__やること__. 以下のレコードから「link」という語を含む行をすべて選び出し、書き写してください。大文字と小文字は区別します。

__保存されたデータ項目__.
****

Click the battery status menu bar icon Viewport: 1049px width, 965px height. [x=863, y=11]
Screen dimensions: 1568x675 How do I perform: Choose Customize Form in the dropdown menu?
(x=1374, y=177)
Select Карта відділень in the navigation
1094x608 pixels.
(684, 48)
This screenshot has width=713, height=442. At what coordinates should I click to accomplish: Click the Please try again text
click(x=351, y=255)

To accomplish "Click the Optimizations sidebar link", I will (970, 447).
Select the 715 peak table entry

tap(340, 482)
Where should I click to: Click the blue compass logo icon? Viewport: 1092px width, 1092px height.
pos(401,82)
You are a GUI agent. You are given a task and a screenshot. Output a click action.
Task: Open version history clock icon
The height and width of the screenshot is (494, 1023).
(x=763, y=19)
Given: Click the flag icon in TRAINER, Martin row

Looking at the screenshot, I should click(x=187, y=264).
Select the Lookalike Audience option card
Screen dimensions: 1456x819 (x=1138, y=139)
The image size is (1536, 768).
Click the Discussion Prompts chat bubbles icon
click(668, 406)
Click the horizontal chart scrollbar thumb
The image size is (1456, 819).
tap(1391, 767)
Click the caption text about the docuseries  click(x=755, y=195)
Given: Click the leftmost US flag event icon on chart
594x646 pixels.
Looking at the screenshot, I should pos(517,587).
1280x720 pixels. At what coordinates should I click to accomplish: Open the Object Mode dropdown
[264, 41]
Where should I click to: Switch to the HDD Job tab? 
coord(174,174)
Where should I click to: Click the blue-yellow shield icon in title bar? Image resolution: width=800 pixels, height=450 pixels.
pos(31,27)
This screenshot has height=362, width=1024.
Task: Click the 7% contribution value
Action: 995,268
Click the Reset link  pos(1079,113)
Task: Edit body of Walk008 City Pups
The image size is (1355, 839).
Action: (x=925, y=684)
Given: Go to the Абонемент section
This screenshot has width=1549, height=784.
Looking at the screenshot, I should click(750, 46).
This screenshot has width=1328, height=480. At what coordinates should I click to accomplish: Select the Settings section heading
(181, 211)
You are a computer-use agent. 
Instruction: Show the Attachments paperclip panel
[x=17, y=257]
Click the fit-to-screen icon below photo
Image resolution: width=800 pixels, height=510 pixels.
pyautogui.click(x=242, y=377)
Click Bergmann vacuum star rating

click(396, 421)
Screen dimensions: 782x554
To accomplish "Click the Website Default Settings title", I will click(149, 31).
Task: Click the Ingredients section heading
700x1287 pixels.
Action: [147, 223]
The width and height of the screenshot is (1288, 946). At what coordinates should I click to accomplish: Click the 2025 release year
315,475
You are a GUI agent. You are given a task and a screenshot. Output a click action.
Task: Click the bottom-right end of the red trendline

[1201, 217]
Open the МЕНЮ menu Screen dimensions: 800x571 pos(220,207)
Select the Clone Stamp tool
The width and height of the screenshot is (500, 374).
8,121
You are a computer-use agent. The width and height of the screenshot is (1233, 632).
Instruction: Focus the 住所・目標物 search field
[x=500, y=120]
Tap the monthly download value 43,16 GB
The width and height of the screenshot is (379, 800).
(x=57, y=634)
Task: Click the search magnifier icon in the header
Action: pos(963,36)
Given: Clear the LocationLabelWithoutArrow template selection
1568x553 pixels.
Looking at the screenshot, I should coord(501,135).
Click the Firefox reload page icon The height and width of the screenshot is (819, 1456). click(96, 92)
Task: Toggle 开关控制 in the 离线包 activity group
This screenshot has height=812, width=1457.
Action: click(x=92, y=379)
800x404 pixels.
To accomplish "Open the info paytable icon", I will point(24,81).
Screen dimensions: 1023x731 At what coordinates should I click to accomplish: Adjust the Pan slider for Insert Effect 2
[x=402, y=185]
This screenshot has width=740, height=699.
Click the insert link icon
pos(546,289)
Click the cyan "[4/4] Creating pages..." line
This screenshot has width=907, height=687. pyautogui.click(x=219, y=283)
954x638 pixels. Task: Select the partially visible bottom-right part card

****

__回答__.
To accomplish "Click the Optimizations sidebar link", I will (970, 447).
Click the Reset link  pos(1079,113)
Click the insert link icon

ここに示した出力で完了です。